Data section>
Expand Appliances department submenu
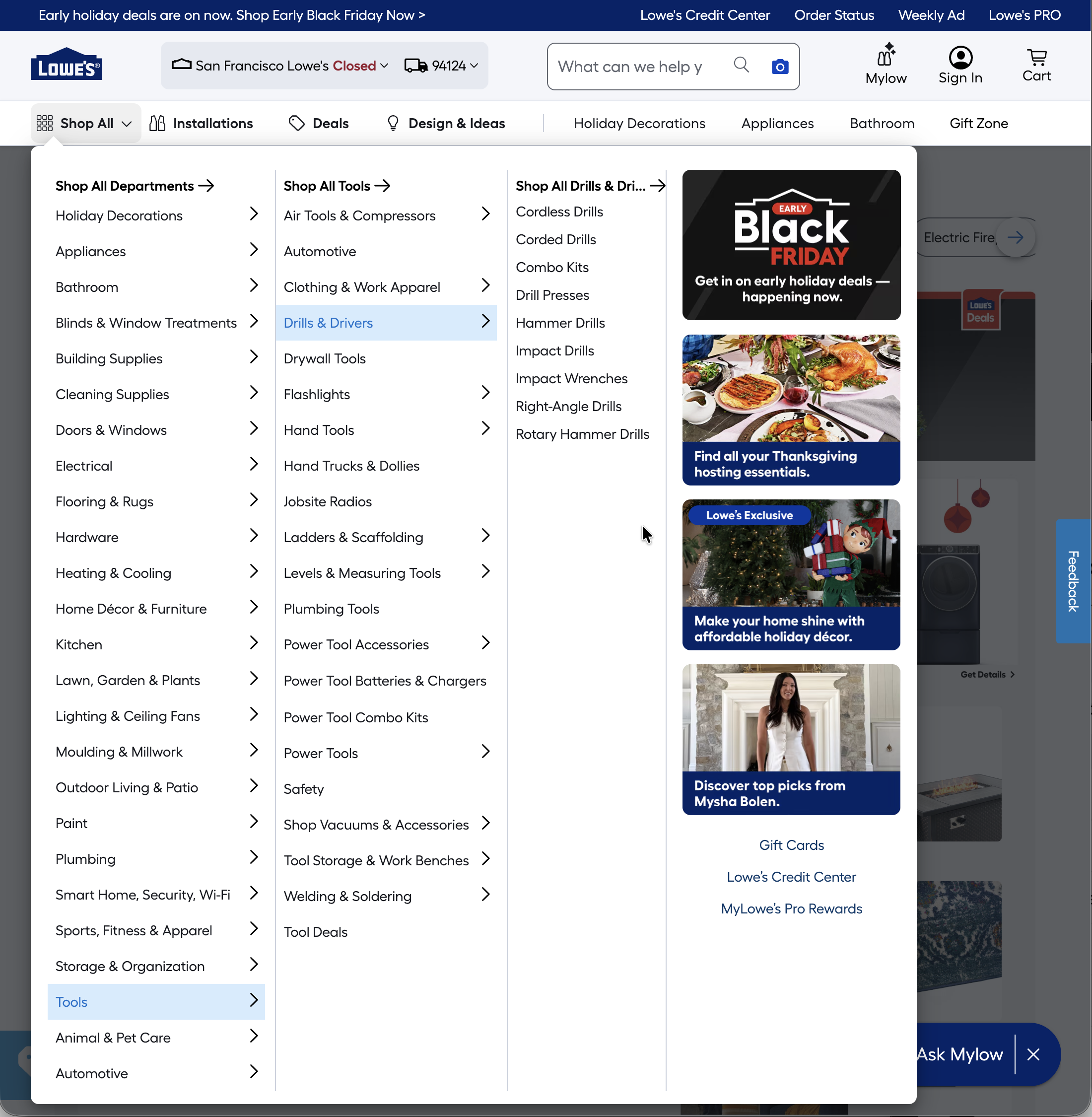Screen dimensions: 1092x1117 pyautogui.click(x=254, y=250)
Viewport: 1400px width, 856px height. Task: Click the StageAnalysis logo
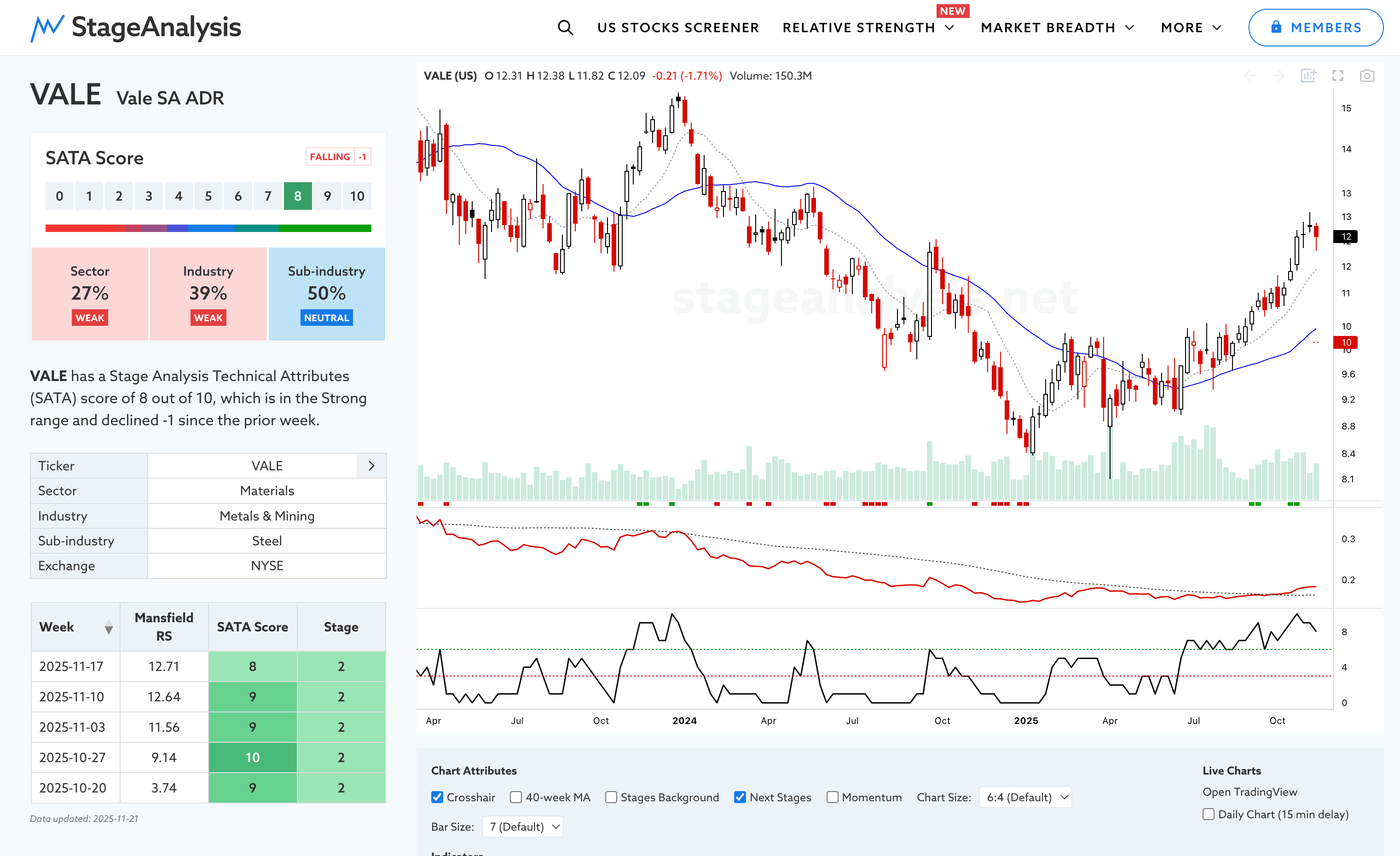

* * *

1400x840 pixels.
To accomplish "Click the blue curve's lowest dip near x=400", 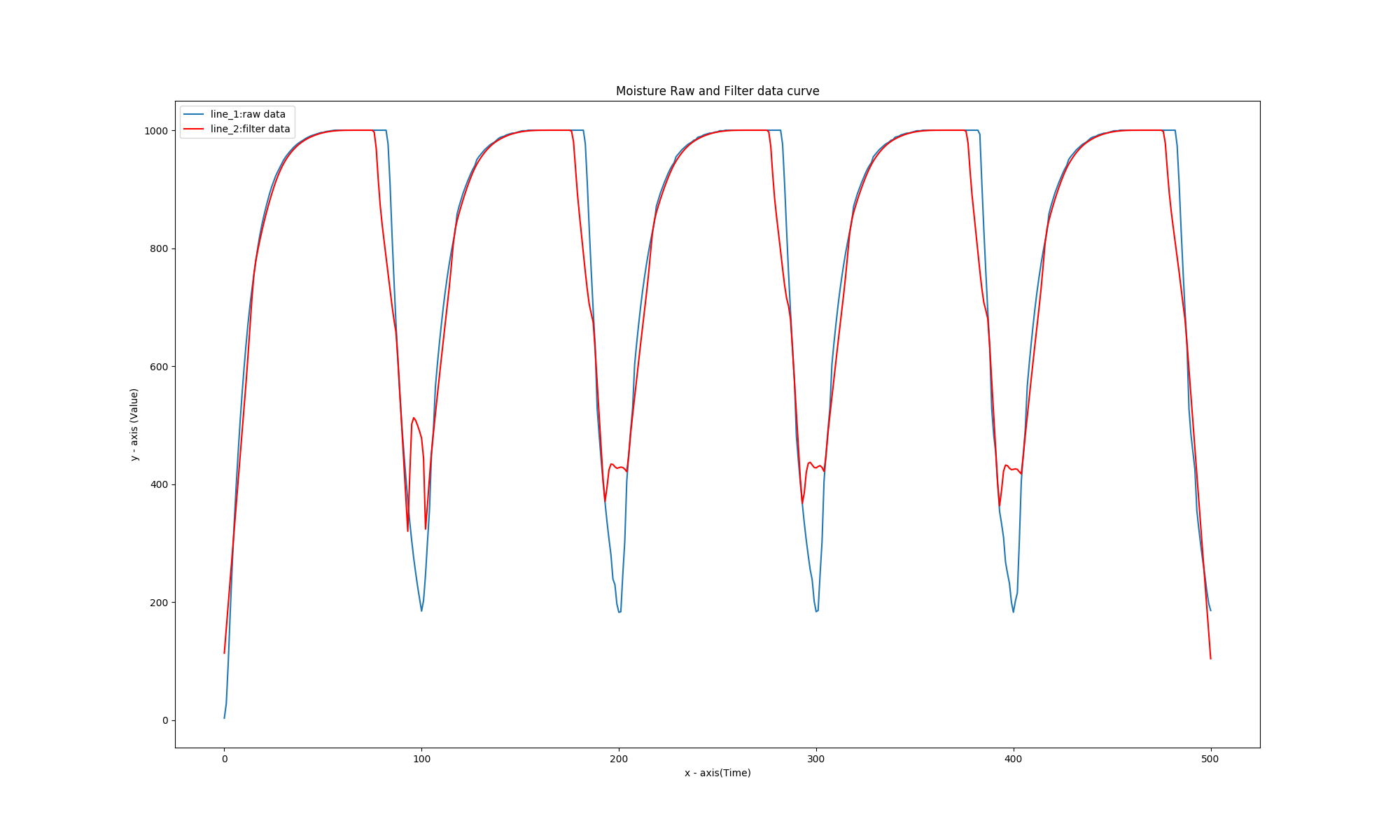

Work to complete> Beginning with the line that contains "Expand Appliances department submenu" and ending with the line that contains "Viewport: 1400px width, 856px", reproduce the listing exactly, pictures excluded.

Expected answer>
Expand Appliances department submenu
Screen dimensions: 1092x1117 pyautogui.click(x=254, y=250)
Viewport: 1400px width, 856px height. Task: Click the StageAnalysis logo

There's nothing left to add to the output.